» **Supplied data**:
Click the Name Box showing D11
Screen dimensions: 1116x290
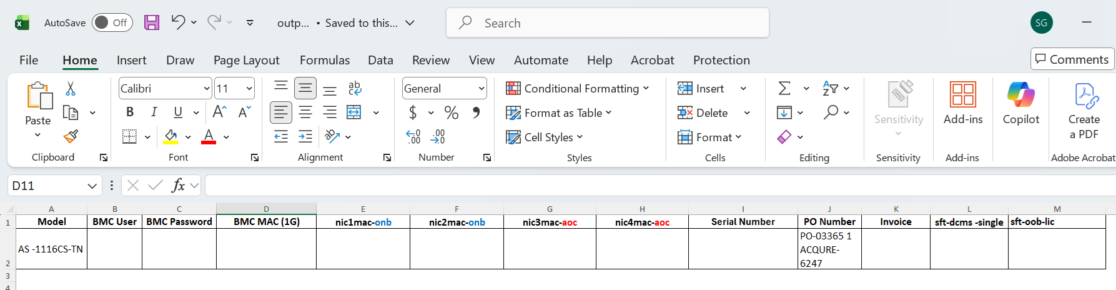pyautogui.click(x=47, y=186)
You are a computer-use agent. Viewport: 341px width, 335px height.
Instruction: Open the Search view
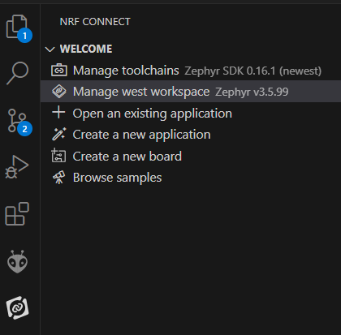click(17, 73)
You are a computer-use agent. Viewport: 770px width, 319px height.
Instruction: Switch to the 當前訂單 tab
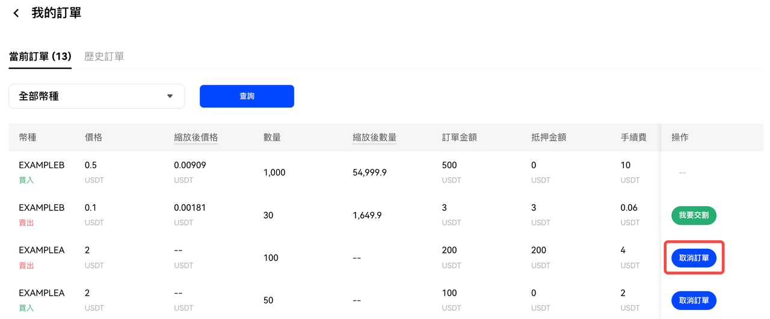pos(40,56)
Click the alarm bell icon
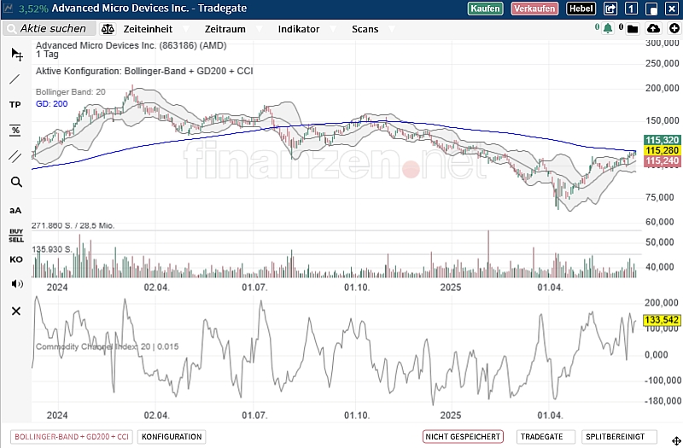The height and width of the screenshot is (448, 683). pos(608,28)
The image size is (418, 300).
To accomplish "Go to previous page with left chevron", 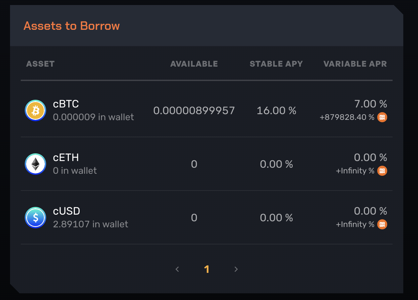I will pyautogui.click(x=178, y=269).
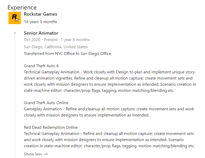Open the Rockstar Games company name link
Screen dimensions: 205x158
pos(41,14)
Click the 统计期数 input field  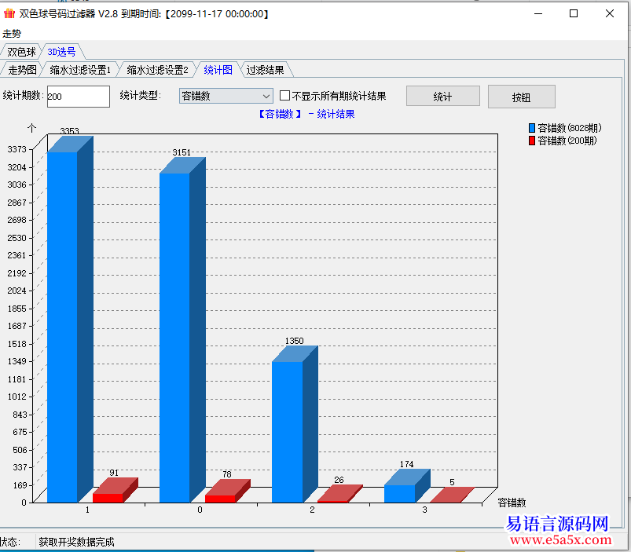(x=78, y=97)
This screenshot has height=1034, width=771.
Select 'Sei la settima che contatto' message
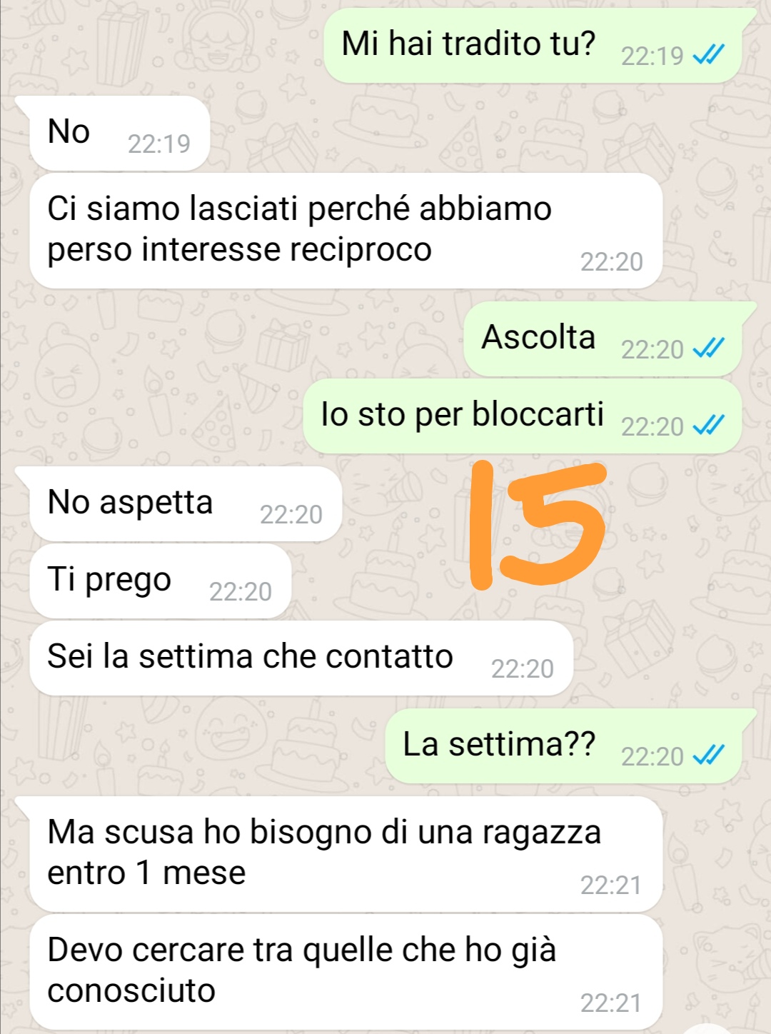pos(301,658)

» **Goal of the exercise**:
Look above for the line with "Instruction: Open the Search view" and the line with "The image size is (418, 300).". Copy them and every line between, exactly, but no pictures.

» **Written answer**:
Instruction: Open the Search view
click(17, 73)
You are a computer-use agent. Viewport: 770px width, 319px height.
Instruction: Switch to the 當前訂單 tab
pos(40,56)
Click the alarm bell icon
The height and width of the screenshot is (448, 683). pos(608,28)
The image size is (418, 300).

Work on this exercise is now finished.